Я прятал глаза. Я знал все о таких переломах. Семнадцать лет назад, когда я был на корабельной практике, Андрей уехал в отпуск, а Маша уже жила в Москве, Мария Дмитриевна, споткнувшись о край коврика, даже не упала, а неловко села в кресло. Через три недели далеко за Мурманском я получил радиограмму, заверенную военкомом. Потом, когда уже было поздно, я все прочел об этом переломе, требующем для лечения полной, лежачей неподвижности. Неподвижности, за которой крадется застойное воспаление легких.
— Как же Эльза? С ней-то как? — вдруг сказал старик, и в его взгляде впервые мелькнула растерянность. О себе-то он ни капли не беспокоился.

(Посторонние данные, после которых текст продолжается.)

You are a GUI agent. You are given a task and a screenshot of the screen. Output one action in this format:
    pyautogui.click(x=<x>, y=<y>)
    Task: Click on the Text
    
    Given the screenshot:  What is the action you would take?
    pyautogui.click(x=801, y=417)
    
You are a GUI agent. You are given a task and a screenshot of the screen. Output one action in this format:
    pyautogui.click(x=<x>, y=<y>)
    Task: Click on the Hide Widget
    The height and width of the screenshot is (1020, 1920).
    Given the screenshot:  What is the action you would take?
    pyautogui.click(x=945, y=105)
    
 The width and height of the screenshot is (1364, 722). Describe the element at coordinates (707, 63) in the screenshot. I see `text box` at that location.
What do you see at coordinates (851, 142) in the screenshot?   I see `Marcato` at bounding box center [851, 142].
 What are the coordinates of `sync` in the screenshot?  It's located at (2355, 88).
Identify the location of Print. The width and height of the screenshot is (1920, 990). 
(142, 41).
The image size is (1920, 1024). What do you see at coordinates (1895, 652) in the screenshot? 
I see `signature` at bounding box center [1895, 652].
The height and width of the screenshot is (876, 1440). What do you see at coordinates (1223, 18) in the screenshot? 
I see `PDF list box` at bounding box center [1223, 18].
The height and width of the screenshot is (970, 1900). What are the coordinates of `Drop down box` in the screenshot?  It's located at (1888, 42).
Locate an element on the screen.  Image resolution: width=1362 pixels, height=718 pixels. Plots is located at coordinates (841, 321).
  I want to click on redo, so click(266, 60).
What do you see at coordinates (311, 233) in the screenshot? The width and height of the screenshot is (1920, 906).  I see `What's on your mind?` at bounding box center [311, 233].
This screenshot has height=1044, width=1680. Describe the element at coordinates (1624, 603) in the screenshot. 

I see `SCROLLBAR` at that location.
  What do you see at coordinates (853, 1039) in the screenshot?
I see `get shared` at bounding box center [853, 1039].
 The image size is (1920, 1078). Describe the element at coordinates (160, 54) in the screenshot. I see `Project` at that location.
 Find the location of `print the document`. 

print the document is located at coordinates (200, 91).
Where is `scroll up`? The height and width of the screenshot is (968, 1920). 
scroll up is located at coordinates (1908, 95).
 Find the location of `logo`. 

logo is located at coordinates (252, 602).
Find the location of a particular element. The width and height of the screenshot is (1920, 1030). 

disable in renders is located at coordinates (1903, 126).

Звонки его сына начались примерно через неделю. Откуда-то тот все же узнал. И каждое утро от девяти до девяти тридцати и от пяти до шести вечера звонил и звонил. Сначала он не знал, что я езжу в больницу каждый день, как он сам ездит на работу. Я, собственно, и не рвался ему это сообщить, но, с другой стороны, скрывать мне тоже было нечего, и, когда он совсем уж довел меня своими звонками, я ему обо всем сказал. Ну и завертелся же он: и то он мне достанет, и это достанет, и тогда, оказывается, страшно неловко все вышло, что он сразу не смог мне помочь, но теперь-то, ясное дело, даже говорить не о чем, — и все в таком роде. Одним словом, такой елей пошел, что я уже стал подумывать: раз он так жаждет, не подключить ли мне действительно к своему делу этого московского морячка. Потому что уж очень я настроился плыть. Конечно, как порядочный человек я должен бы, кажется, послать этого дядю куда следует и шваркнуть трубкой, но я только спросил, когда он намеревается приехать. Потому что при отце ему надо просто-напросто находиться. И заставлять старика по нескольку часов сидеть на кровати. Штанга от спинки к спинке была установлена, вожжи, подтягиваясь на которых старик мог сесть, были также привязаны, но заставлять старика садиться приходилось почти насильно. Да и просто сидеть рядом и поддерживать, потому что собственных сил у старика не хватало. И никакими санитарками не обойдешься, нужны родственники.